Tu te souviens de ces images qui repassaient en boucle sur ton téléviseur Samsung dernier cri ? Des flashs spéciaux se multipliant jusqu'à fusionner avec ton temps pour te tenir informé à la minute près, 24/24 – 7/7. L'info en continu. Comme le présentateur semble apprécier cette phrase. La guerre, de nos jours, se passe river sur son écran dans ton salon, un logo sponsor en bas gauche de l'écran et un clignotant ‘DIRECT' en haut droite. Des éclairs dans la nuit et des feux d'artifice de technologie. Pendant que toi, tu bois une bière, humide et mousseuse. Irak, printemps 2005.

Le soldat Bartle et le soldat Murph, deux jeunes recrues envoyés dans le désert. Pas vraiment d'explication, ni même de justification à cette guerre. Ils y sont sous l'ordre du sergent Sterling, un habitué de cette campagne. La guerre, pour ceux-là, c'est du concret. Un casque, un fusil, une lunette de visée et du sable. Beaucoup de sable et de chaleur. Un soleil à rendre fou, à moins que cela soit la guerre qui rend ‘fou'. Je ne sais pas.

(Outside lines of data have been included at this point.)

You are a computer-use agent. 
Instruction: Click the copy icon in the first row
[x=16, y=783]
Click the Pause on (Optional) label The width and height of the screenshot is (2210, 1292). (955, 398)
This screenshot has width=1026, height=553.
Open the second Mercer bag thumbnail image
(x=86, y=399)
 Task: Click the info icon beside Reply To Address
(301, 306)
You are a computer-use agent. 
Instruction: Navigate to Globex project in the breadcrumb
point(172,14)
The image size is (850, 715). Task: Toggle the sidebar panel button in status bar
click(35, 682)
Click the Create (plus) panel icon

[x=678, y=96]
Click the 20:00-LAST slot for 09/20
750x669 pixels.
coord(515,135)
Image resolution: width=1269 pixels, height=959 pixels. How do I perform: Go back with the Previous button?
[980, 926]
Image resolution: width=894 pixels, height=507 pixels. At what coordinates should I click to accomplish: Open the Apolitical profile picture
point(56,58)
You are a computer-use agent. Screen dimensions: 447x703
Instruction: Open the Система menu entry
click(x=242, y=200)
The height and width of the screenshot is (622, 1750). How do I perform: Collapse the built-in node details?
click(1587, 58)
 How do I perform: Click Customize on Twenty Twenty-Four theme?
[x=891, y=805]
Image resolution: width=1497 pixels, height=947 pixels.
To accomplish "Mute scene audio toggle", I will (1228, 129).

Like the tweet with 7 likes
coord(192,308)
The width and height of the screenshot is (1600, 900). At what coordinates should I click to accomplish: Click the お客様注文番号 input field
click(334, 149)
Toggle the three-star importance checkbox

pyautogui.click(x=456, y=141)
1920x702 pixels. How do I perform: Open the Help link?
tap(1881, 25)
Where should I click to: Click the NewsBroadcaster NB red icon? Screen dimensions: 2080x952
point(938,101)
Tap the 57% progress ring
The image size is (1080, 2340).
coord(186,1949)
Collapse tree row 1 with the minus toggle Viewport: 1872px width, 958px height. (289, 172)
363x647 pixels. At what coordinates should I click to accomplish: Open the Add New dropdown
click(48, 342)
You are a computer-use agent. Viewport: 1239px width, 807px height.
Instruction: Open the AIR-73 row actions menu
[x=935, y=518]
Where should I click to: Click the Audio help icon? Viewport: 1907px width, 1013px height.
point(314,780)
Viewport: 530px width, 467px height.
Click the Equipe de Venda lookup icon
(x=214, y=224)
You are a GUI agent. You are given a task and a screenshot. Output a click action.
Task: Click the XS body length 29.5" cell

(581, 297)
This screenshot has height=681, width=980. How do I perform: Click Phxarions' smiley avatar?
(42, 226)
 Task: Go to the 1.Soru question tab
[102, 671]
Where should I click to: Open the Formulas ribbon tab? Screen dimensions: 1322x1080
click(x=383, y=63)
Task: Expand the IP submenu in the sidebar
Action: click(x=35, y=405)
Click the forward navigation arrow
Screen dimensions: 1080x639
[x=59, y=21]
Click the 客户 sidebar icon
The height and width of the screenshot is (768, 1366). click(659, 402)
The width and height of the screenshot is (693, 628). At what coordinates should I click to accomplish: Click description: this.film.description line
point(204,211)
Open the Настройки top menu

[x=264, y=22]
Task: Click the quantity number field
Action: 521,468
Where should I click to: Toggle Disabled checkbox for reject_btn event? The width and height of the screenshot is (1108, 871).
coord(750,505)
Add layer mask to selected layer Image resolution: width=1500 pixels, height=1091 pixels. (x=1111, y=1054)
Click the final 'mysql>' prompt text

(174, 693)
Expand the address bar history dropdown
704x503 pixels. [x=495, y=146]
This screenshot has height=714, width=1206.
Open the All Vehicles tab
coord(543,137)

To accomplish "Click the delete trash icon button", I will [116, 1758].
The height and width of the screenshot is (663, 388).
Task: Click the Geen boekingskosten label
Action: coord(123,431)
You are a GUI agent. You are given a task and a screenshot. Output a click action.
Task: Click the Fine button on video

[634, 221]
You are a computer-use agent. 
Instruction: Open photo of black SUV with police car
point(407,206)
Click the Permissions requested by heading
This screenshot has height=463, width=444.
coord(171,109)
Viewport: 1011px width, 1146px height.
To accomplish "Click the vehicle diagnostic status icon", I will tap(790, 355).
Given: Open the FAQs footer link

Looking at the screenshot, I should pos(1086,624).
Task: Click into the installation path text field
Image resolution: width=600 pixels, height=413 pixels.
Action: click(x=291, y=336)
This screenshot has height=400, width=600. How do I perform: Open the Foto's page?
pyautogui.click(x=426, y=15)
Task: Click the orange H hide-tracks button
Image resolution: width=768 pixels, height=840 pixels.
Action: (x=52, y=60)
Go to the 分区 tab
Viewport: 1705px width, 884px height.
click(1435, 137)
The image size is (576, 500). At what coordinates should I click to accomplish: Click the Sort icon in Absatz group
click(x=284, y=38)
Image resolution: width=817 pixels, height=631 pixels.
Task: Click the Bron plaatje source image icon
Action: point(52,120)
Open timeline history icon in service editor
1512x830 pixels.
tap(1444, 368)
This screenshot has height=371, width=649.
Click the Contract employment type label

Kevin Powers, un premier roman, « Yellow Bird ». Un coup de poing, un coup de coeur. L'histoire est touchante bien que cruelle. C'est la guerre, normal. Des morts et des innocents morts. Mais au-delà du scénario – nul doute que cela pourrait devenir un film – il y a la construction du roman en lui-même qui est appréciable. Les souvenirs se mélangent dans la voix du ‘héros', images de la guerre, images de la libération, retour en ses terres, images de sa Virginie natale – avant. Puis après, douloureux retour, incapacité à vivre après avoir survécu à cette parade meurtrière, sentiment de culpabilité, d'avoir laissé partir des gars là-bas et être revenu.

Une pensée est apparue sous la chaleur de mon casque : j'étais heureux de ne pas m'être pris une balle. Je m'étais dit combien j'aurais souffert si j'avais été celui étendu là en train de mourir, à regarder les autres qui l'observaient agoniser. Et moi aussi, même si c'est avec tristesse à présent, j'avais songé intérieurement, Dieu merci, il est mort et pas moi. Dieu merci.

De quoi il est question en fait ? de se demander pourquoi une telle guerre ? de se demander pourquoi je suis un survivant et pourquoi mon camarade de chambrée, celui sur qui je devais veiller juste parce que j'avais trois ans de plus, n'est pas revenu. J'avais promis à sa mère de veiller sur son fils, mais cette promesse fut vaine et inutile. Je suis vivant, à quoi bon ? le retour à la vie civile, une vie normale, m'est devenu inenvisageable, surréaliste même. Voilà le constat fait de la vie de ce soldat, trop jeune pour mourir, mais pourtant qui a trop vécu pour survivre après cette guerre.

La guerre, Kevin Powers ira de bon gré. Pas besoin de se poser la question du bien-fondé, de délibérer sur une éventuelle justification. La solidarité envers ses frères d'armes, voilà ce qui compte. le retour sera plus douloureux, plus dramatique même que cette période dans le désert. Parce que de nouveau au pays, il se rend compte que cette guerre ne reposait sur rien, ou si, sur de pieux mensonges. Les soldats gardent une part d'humanité qu'à leur retour on semble leur retirer ; Mais lorsqu'ils tirent sur des civils, juste par peur ou par ordre, la plume de l'écrivain témoigne encore d'une note de poésie et de magie. L'oeuvre d'un grand écrivain. Peut-être ne sera-t-elle qu'une unique oeuvre dans la vie de cet ex-soldat, mais celle-ci est tellement forte qu'il ne faudrait pas détourner les yeux.